UnCoVar: A Reproducible and Scalable Workflow for Transparent and Robust Virus Variant Calling and Lineage Assignment using SARS-CoV-2 as an example

At a global scale, the SARS-CoV-2 virus did not remain in its initial genotype for a long period of time, with the first global reports of variants of concerns (VOCs) in late 2020. Subsequently, genome sequencing became an indispensable tool to characterize the ongoing pandemic, particularly for typing SARS-CoV-2 samples obtained from patients or environmental surveillance. For such SARS-CoV-2 typing, various in-vitro and in-silico workflows exist, yet to date no systematic cross-platform validation attempt is known to the authors. In this work, we present the first comprehensive cross-platform evaluation and validation of in-silico SARS-CoV-2 typing workflows. The evaluation relies on a dataset of 54 patient-derived samples sequenced with several different in-vitro approaches on all relevant state-of-the-art sequencing platforms.

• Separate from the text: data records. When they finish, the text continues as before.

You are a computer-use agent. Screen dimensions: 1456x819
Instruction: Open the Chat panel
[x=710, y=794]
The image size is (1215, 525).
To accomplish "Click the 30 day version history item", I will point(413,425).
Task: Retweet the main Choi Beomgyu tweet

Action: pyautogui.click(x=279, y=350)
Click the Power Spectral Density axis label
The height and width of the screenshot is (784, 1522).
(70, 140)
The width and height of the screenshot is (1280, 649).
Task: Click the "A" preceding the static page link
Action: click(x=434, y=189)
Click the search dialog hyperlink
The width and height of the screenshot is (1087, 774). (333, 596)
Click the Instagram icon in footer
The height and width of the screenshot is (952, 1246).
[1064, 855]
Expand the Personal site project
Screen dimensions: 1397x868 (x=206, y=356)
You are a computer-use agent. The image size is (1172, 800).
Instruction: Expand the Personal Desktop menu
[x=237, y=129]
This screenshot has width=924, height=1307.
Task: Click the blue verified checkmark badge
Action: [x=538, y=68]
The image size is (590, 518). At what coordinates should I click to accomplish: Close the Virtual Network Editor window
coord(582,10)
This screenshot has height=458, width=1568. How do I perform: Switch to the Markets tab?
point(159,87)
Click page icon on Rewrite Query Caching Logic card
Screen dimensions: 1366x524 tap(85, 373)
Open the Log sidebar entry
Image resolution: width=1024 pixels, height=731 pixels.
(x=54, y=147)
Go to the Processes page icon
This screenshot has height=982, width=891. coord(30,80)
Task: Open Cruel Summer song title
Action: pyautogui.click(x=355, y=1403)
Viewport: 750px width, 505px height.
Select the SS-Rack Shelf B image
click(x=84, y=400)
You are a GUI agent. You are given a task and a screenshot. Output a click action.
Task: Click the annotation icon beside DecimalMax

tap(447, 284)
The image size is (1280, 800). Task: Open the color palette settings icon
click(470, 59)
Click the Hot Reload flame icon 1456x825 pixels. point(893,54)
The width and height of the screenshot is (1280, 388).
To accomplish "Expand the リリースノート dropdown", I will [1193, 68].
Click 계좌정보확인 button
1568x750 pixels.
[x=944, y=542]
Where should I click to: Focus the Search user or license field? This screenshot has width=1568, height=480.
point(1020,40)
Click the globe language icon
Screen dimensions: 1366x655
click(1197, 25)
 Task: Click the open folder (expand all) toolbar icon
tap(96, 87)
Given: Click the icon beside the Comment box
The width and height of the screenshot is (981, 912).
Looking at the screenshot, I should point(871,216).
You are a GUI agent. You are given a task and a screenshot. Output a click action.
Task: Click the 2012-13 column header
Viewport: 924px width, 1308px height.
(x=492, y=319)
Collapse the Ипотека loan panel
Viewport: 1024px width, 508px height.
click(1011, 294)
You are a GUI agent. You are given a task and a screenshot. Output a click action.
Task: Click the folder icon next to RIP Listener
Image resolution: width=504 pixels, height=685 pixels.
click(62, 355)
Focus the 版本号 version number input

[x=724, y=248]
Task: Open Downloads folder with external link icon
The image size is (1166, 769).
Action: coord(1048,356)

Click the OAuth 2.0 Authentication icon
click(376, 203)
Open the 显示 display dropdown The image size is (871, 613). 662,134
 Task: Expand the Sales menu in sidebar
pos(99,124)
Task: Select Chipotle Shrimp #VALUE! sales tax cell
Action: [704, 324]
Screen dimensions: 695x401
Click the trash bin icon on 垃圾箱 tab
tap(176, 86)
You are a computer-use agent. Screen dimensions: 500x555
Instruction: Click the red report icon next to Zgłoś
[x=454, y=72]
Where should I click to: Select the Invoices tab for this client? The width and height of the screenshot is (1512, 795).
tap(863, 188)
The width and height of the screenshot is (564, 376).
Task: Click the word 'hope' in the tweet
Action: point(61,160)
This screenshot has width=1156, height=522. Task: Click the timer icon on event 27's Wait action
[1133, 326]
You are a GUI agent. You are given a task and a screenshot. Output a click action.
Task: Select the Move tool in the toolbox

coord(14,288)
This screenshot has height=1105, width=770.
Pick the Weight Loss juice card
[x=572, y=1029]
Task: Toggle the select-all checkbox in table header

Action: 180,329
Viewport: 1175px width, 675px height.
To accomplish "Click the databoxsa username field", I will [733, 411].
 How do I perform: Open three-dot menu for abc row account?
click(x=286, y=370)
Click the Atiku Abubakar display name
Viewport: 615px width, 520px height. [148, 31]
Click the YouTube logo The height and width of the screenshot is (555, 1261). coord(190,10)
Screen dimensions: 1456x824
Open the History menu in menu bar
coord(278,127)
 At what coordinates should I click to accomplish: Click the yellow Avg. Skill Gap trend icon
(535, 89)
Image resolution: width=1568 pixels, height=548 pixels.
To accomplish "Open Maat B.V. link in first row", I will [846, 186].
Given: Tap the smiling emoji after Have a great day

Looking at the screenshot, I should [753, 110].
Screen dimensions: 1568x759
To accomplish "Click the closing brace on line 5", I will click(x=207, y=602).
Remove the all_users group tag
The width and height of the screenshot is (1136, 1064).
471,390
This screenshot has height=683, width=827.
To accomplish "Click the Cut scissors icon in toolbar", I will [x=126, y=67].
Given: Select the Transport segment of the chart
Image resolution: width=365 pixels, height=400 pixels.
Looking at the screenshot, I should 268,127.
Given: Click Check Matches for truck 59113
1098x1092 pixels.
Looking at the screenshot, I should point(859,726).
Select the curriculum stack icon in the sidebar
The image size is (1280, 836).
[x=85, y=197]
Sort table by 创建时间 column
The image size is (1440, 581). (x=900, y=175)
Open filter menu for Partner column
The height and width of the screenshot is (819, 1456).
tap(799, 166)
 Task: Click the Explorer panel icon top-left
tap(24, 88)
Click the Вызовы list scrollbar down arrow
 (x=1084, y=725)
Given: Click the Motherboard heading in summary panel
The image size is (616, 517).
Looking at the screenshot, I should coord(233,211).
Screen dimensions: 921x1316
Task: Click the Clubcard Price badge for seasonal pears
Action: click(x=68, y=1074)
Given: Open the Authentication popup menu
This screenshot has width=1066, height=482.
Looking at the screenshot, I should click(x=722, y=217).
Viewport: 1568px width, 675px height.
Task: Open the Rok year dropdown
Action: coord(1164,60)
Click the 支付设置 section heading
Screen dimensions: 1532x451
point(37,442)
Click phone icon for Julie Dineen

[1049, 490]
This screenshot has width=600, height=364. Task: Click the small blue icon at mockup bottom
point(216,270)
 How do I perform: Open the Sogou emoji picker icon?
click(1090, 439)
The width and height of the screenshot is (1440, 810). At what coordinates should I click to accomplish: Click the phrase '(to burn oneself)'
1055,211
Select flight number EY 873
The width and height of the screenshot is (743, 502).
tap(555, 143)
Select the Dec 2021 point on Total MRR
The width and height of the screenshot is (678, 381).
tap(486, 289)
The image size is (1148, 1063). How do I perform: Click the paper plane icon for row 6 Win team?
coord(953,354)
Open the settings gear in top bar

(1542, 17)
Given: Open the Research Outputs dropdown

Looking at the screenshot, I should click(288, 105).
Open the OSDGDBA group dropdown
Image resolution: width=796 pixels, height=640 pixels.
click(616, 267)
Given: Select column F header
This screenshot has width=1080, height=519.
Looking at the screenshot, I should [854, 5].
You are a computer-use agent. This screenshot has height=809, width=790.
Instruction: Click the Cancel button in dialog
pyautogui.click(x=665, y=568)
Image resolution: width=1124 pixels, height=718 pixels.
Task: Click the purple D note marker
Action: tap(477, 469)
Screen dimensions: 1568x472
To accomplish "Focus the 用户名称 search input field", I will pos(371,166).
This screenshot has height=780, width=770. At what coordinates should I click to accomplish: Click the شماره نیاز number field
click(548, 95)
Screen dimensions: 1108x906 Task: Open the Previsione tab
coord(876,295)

Moreover, we present UnCoVar, a robust, production-grade reproducible SARS-CoV-2 typing workflow that outperforms all other tested approaches in terms of precision and recall. In many ways, the SARS-CoV-2 pandemic served as an accelerator for the development of techniques and analytical approaches. We believe that this can serve as a blueprint for dealing with future pandemics. Accordingly, UnCoVar is easily generalizable towards other viral pathogens and future pandemics. The fully automated workflow assembles virus genomes from patient samples, identifies existing lineages, and provides high resolution insights into individual mutations. UnCoVar includes extensive quality control and automatically generates interactive visual reports. UnCoVar is implemented as a Snakemake workflow. The open-source code is available under a BSD 2-clause license at github.com/IKIM-Essen/uncovar.